Objective
Copy the records word for word from the line with "This screenshot has height=344, width=650." up to and including the line with "[x=40, y=174]", leaving out the pictures.

Given entries
******************************

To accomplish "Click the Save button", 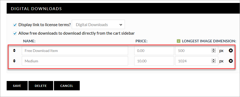I will [x=17, y=86].
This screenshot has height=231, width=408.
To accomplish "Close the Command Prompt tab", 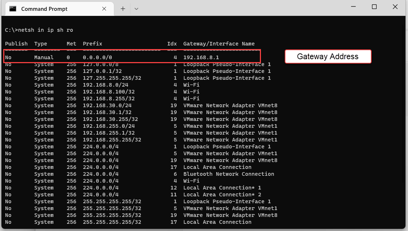I will (x=104, y=9).
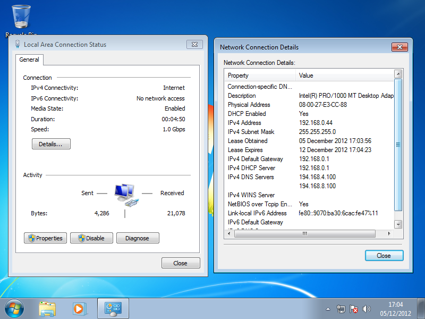
Task: Launch Windows Media Player from the taskbar
Action: tap(79, 308)
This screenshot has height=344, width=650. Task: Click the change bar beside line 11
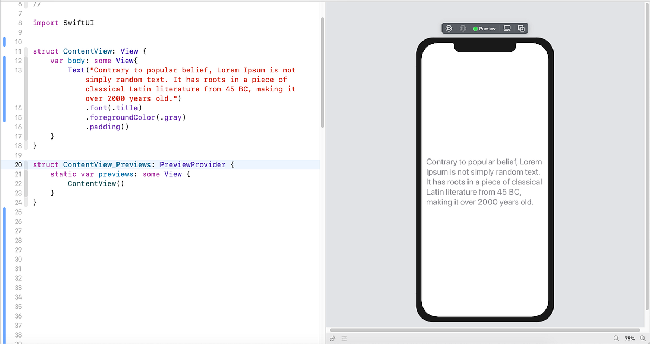[5, 51]
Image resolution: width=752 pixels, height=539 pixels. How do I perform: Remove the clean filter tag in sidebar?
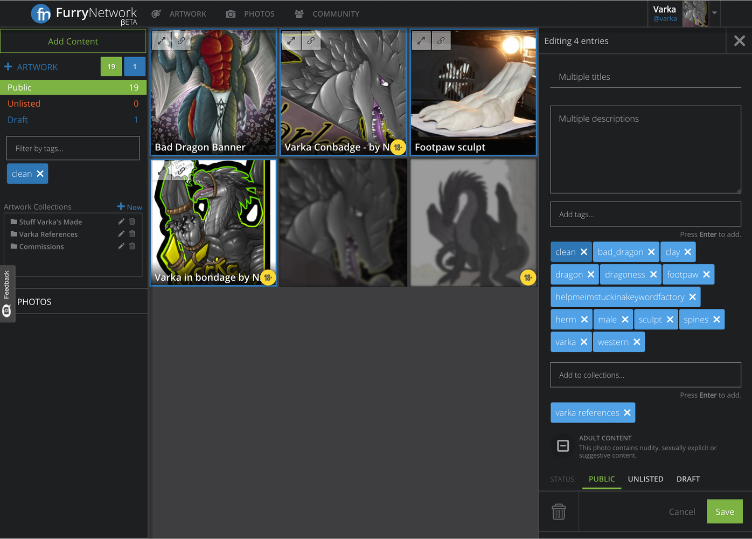[x=40, y=174]
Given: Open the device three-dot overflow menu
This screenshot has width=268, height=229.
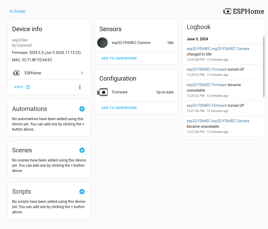Looking at the screenshot, I should point(80,87).
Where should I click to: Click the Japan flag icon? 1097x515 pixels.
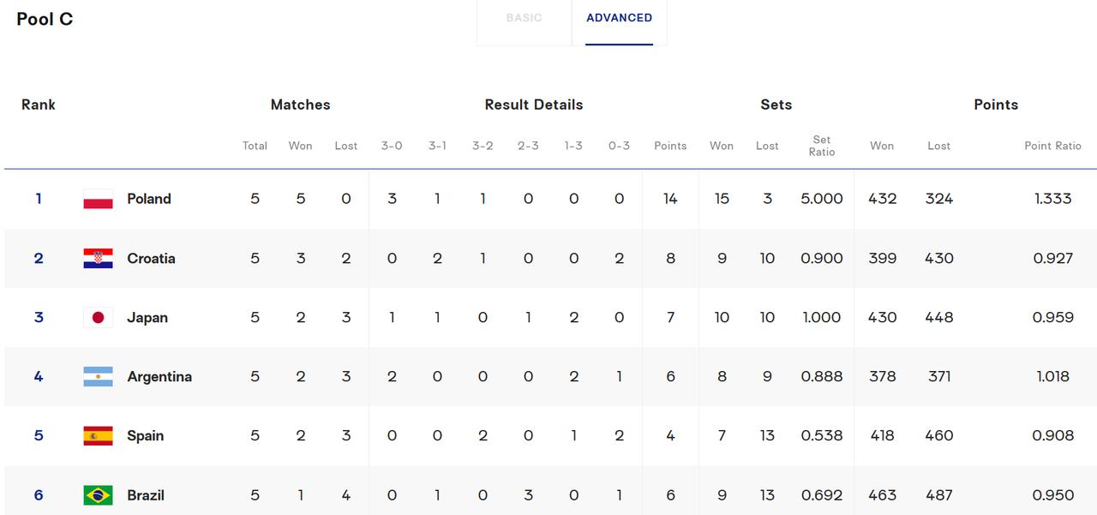tap(98, 317)
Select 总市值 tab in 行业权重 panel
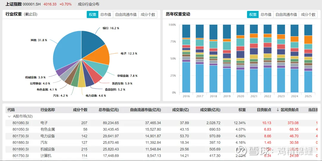Screen dimensions: 322x161 (x=106, y=15)
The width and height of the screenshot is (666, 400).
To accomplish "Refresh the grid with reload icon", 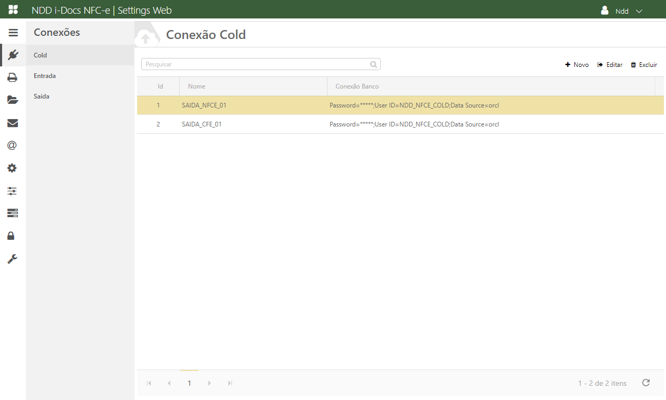I will tap(646, 383).
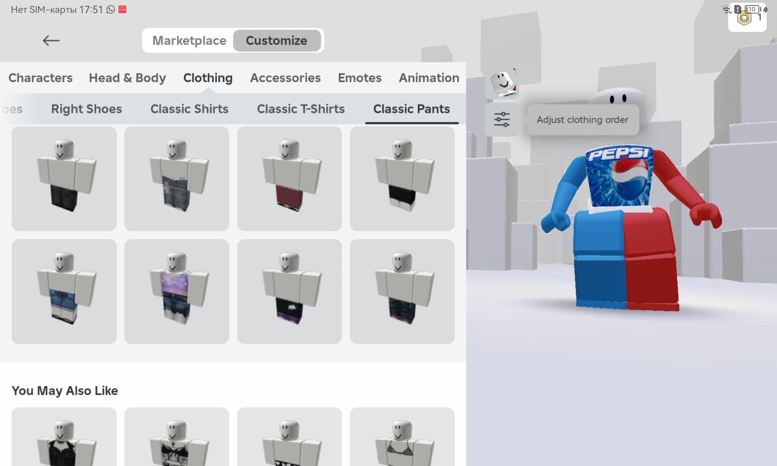The width and height of the screenshot is (777, 466).
Task: Select the ripped denim overalls pants
Action: pos(177,179)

******************************

Task solution
This screenshot has height=344, width=650. Task: Click the change bar beside line 11
[5, 51]
Image resolution: width=752 pixels, height=539 pixels. How do I perform: Remove the clean filter tag in sidebar?
[x=40, y=174]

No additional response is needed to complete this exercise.